§ **Exercise requirements**: Your job is to return every line in the data holding the string "will".

[Records from a collection]
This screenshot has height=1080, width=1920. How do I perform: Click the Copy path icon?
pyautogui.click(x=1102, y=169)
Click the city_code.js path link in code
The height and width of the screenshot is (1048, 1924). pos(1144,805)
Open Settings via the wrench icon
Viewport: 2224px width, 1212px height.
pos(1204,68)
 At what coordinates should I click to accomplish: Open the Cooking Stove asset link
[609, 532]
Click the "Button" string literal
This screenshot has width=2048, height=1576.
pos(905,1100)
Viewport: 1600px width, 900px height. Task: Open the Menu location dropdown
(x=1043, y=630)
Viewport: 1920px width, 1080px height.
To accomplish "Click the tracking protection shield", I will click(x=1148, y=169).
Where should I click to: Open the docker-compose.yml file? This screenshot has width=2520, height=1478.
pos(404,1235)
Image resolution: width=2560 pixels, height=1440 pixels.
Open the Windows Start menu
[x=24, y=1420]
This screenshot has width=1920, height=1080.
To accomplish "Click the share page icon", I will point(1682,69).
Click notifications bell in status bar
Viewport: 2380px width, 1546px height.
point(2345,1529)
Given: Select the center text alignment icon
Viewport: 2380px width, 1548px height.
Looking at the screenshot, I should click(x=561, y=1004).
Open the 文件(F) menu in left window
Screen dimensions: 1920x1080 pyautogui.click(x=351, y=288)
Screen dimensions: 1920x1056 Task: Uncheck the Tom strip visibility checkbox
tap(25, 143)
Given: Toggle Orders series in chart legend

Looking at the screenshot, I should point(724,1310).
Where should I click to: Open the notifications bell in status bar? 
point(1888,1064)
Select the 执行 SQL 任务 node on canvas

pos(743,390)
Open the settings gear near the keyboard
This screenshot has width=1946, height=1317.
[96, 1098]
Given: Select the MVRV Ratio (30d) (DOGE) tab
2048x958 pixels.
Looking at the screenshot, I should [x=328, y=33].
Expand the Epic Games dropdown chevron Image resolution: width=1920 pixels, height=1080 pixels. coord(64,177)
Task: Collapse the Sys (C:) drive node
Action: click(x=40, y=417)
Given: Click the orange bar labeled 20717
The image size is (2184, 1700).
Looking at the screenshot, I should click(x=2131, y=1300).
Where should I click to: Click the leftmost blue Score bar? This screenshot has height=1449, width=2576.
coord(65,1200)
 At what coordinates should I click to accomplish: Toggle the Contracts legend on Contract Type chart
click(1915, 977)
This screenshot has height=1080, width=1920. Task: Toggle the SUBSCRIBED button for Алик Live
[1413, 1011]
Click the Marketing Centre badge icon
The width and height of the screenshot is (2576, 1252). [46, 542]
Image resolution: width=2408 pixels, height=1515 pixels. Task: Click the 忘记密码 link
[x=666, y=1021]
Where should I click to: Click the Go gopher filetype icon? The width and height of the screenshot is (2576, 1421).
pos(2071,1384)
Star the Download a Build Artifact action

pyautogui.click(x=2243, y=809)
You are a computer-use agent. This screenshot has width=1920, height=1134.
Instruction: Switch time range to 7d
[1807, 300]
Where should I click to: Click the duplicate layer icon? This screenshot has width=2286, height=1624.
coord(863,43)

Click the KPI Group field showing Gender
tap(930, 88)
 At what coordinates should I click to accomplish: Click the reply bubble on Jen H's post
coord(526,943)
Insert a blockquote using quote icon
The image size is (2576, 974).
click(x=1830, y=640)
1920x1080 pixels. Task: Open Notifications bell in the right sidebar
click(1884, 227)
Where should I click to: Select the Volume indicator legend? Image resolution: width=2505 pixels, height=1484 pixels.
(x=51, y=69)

§ **Answer to the exercise**:
To accomplish "Click the tracking protection shield", I will click(x=1148, y=169).
To accomplish "Click the share page icon", I will point(1682,69).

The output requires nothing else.